Extracting molecules doesn’t kill the cells, so researchers are free to sample the same live cell several times in order to analyze its RNA and proteins—and possibly even metabolites in the future. “We were surprised to find that the cells we examined survived even after we had extracted most of their cytosol,” says Vorholt. This underscores the amazing plasticity of biological cells.
The new cell extraction method is based on a microinjection system developed at ETH over the past years, the FluidFM. The device gave biologists a way to inject substances into individual cells. FluidFM and its nanosyringe were also ideal for gently sucking up cells through underpressure and relocating them elsewhere.
Vorholt and her research group took the system a step further, allowing material to be extracted from the cell compartment as well. “One particularly important aspect was to find a suitable coating for the needle, to prevent fouling by cell material,” says Guillaume-Gentil.

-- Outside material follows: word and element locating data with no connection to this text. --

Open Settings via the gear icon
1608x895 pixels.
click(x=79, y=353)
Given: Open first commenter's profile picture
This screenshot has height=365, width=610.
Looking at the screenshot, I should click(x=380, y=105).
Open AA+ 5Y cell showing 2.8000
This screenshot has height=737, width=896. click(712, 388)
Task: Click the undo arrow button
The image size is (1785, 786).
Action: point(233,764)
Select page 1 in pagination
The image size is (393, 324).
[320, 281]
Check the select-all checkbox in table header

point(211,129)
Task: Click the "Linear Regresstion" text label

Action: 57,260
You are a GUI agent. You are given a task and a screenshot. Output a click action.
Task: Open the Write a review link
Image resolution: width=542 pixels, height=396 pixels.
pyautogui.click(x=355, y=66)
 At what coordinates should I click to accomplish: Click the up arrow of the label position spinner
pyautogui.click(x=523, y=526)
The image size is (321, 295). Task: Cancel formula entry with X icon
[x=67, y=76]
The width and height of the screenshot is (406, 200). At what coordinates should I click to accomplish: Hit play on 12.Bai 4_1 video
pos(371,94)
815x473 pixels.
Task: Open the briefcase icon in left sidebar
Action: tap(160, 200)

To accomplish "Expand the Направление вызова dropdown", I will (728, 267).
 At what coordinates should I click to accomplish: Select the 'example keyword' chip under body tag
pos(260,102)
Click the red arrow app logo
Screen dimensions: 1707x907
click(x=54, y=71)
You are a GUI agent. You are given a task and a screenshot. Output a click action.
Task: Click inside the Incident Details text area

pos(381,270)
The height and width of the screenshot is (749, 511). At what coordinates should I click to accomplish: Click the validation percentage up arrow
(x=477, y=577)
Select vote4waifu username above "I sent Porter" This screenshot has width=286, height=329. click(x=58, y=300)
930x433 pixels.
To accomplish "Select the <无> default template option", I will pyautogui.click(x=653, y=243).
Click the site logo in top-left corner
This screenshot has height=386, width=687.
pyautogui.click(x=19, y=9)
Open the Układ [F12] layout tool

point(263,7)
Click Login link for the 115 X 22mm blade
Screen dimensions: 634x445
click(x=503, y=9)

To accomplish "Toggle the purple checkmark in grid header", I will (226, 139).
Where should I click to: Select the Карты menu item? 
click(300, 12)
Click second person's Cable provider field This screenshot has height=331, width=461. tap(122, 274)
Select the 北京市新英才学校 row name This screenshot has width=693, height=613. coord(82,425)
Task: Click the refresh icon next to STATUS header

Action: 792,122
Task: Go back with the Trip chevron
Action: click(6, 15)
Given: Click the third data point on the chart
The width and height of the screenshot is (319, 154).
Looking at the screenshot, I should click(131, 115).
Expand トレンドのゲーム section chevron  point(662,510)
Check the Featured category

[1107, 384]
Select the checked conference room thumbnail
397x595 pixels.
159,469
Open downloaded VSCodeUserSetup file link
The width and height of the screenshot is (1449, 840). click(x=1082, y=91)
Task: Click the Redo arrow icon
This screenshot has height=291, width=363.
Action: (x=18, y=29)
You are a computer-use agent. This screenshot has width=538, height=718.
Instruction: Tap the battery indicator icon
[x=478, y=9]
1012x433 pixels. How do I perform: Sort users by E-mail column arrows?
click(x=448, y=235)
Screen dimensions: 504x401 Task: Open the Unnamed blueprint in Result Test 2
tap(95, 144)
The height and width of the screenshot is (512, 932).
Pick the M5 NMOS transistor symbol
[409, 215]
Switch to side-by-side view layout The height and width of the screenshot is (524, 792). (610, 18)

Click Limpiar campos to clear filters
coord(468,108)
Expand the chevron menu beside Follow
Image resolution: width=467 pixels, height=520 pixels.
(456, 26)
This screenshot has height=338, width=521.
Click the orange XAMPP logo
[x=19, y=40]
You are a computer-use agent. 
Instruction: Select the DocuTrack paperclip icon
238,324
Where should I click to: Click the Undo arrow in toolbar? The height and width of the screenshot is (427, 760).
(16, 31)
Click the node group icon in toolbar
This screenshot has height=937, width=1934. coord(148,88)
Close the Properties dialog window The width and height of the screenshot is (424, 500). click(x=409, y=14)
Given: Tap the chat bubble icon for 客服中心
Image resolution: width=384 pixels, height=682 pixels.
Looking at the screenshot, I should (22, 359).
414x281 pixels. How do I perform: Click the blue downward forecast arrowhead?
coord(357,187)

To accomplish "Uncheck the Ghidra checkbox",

Another challenge was to adapt the analysis techniques used for the cell molecules—for measuring enzyme activity, for example—to the minute measurement volumes.
The latest development of the system occurred in close collaboration with researchers working under Tomaso Zambelli, Privatdozent at ETH Zurich’s department of information technology and electrical engineering, Martin Pilhofer, professor at the Institute of Molecular Biology and Biophysics, and the ETH spin-off Cytosurge, which markets the FluidFM technology.